Problem to solve: Could you change every "Where should I click to" in the lines below to "Where do I click to" and return all the lines with nothing else altered?

(Target pointing data)
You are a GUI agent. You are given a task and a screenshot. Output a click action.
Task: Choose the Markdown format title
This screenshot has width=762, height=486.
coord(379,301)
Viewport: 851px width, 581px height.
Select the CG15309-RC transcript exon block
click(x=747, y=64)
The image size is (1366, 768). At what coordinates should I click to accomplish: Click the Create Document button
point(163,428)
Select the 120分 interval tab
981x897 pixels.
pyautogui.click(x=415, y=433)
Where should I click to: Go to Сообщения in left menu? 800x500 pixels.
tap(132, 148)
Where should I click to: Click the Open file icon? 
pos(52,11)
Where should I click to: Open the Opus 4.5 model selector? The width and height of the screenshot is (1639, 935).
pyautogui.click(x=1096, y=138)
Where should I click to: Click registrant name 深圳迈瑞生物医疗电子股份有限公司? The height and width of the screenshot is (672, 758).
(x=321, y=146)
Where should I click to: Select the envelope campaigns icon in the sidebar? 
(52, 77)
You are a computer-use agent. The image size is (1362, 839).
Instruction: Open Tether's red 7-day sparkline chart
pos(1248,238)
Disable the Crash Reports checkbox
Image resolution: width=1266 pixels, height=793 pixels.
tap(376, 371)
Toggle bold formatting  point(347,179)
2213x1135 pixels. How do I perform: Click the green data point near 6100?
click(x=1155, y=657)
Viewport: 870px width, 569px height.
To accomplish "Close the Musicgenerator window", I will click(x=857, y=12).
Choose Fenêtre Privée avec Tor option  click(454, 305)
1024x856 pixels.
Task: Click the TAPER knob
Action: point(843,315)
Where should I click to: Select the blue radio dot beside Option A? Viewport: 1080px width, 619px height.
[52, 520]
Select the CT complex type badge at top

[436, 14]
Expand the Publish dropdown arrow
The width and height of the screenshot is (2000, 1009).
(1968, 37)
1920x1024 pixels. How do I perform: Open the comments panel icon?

Complete response:
You are a GUI agent. You are given a task and a screenshot. Output a click action.
Task: Choose the Markdown format title
This screenshot has width=762, height=486.
coord(379,301)
Viewport: 851px width, 581px height.
Select the CG15309-RC transcript exon block
click(x=747, y=64)
The image size is (1366, 768). At what coordinates should I click to accomplish: Click the Create Document button
point(163,428)
Select the 120分 interval tab
981x897 pixels.
pyautogui.click(x=415, y=433)
Where do I click to: Go to Сообщения in left menu? 800x500 pixels.
tap(132, 148)
Where do I click to: Click the Open file icon? 
pos(52,11)
Where do I click to: Open the Opus 4.5 model selector? The width and height of the screenshot is (1639, 935).
pyautogui.click(x=1096, y=138)
Where do I click to: Click registrant name 深圳迈瑞生物医疗电子股份有限公司? The height and width of the screenshot is (672, 758).
(x=321, y=146)
Where do I click to: Select the envelope campaigns icon in the sidebar? 
(52, 77)
You are a computer-use agent. The image size is (1362, 839).
Instruction: Open Tether's red 7-day sparkline chart
pos(1248,238)
Disable the Crash Reports checkbox
Image resolution: width=1266 pixels, height=793 pixels.
tap(376, 371)
Toggle bold formatting  point(347,179)
2213x1135 pixels. How do I perform: Click the green data point near 6100?
click(x=1155, y=657)
Viewport: 870px width, 569px height.
To accomplish "Close the Musicgenerator window", I will click(x=857, y=12).
Choose Fenêtre Privée avec Tor option  click(454, 305)
1024x856 pixels.
Task: Click the TAPER knob
Action: point(843,315)
Where do I click to: Select the blue radio dot beside Option A? Viewport: 1080px width, 619px height.
[52, 520]
Select the CT complex type badge at top

[436, 14]
Expand the Publish dropdown arrow
The width and height of the screenshot is (2000, 1009).
(1968, 37)
1920x1024 pixels. How do I perform: Open the comments panel icon?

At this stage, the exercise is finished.